Are you listening Rutland, VT, Aberdeen, SD, Reno, NV, Missoula, MT, Charleston, WV and Fayetteville, Arkansas?
This news comes to us from “welcoming” Lancaster, PA (btw, it is in Lancaster that I first heard citizens, who asked questions about refugee impact, described as being in “pockets of resistance!”)
Apparently the Lancaster school system sought to deal with older, non-English speaking, refugees by placing them in an alternative school system, but lawyers for the ACLU and others will have none of it. So now the school district there will be in court all week defending their decision at taxpayer expense.
And, so much for your American kids getting a good education!
As many as 700 refugees are resettled each year in Lancaster, a high number for the city’s population. [This will happen to your town! Once they get a foothold the original 50 or 100 become 200, 500, 700 in one year!—ed]
Four of them are spending today in court, where they’ll testify in a lawsuit against the School District of Lancaster.
The suit alleges the district’s breaking the law by refusing to admit older teen refugees or automatically diverting them to an accelerated credit program. There, the case claims, they get an education inferior to what’s available at the local public high school (particularly when it comes to English language instruction.)

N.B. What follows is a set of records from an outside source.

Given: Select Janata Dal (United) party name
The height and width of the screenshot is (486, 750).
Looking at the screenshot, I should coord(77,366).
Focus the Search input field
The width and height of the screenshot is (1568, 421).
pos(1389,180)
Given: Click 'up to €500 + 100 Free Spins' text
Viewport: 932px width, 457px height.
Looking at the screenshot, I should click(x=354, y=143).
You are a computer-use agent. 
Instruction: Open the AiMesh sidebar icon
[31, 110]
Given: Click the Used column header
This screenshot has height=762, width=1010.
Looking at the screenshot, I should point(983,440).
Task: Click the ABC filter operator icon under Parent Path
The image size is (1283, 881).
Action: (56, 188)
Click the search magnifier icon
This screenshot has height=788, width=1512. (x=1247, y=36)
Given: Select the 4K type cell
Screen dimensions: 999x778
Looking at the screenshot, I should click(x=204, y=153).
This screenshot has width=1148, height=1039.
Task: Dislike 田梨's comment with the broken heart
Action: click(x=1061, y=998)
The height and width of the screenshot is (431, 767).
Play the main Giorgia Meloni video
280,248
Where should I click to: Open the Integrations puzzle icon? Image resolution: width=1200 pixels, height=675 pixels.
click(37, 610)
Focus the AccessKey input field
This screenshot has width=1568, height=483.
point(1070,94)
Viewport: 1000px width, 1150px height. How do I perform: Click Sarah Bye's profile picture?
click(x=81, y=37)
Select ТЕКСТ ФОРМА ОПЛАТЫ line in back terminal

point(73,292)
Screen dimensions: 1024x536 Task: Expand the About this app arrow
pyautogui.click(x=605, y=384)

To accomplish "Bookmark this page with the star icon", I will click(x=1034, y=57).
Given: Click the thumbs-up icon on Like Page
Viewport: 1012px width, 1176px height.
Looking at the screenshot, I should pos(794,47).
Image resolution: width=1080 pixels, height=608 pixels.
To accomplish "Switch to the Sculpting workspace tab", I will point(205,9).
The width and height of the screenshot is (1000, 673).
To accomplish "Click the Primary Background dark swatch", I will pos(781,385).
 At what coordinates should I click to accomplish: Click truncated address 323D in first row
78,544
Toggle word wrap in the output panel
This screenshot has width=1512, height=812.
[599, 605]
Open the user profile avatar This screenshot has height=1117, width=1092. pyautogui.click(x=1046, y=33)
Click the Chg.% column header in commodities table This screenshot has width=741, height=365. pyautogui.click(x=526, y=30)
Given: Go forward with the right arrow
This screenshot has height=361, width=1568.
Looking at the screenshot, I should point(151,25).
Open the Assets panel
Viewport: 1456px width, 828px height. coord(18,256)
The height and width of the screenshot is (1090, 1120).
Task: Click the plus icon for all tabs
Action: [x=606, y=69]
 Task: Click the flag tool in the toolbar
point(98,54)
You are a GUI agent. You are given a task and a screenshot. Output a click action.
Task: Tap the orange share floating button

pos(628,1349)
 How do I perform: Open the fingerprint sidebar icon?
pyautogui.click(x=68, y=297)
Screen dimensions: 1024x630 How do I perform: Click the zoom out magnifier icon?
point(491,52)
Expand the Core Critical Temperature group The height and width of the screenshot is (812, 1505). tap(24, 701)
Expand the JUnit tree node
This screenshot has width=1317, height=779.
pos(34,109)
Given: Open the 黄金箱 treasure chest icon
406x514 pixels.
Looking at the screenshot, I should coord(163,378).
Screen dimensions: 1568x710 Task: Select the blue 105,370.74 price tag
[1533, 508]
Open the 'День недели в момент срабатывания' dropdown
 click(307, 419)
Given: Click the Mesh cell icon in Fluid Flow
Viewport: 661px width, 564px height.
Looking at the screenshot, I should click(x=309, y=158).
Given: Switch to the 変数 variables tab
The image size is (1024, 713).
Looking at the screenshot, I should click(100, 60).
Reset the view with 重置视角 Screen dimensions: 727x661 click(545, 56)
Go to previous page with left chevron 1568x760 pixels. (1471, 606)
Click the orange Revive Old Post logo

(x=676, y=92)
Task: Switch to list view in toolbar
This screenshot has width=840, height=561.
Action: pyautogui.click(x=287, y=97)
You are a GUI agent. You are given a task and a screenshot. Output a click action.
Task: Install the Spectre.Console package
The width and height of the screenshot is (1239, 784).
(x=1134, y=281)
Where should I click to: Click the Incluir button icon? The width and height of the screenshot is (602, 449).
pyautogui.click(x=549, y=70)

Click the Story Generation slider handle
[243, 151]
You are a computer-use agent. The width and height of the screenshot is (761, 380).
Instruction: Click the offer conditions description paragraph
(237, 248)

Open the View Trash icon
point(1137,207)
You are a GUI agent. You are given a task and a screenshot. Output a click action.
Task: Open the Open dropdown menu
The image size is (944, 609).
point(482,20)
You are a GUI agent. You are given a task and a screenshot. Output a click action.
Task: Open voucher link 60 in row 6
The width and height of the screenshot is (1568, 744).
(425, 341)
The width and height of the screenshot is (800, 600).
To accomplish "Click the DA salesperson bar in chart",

But attorney Sharon O’Donnell, who’s representing the school, says “the bottom line is whether the court can tell the [Lancaster] school board where to place students.”
Pennsylvania school code says residents between 6 and 21 years old are entitled to a free public education. At least one international treaty, the U.N.’s 1951 Refugee Convention, requires refugees to get the same public education as residents of countries where they’re resettled. [So we are being told that a UN treaty could govern our local school board decisions!—ed]
The lawsuit also alleges civil rights and federal Equal Educational Opportunities Act violations by the school, which O’Donnell refuted in recent court filings.
The lawsuit in Pennsylvania is similar to others filed in Florida and settled in New York this spring, and comes as refugee resettlement is expected to continue to rise.
The lawsuit’s being brought by a total of six student refugees, represented by a team of lawyers. Aside from Rothschild, they’re from the American Civil Liberties Union of Pennsylvania and the Philadelphia-based Education Law Center.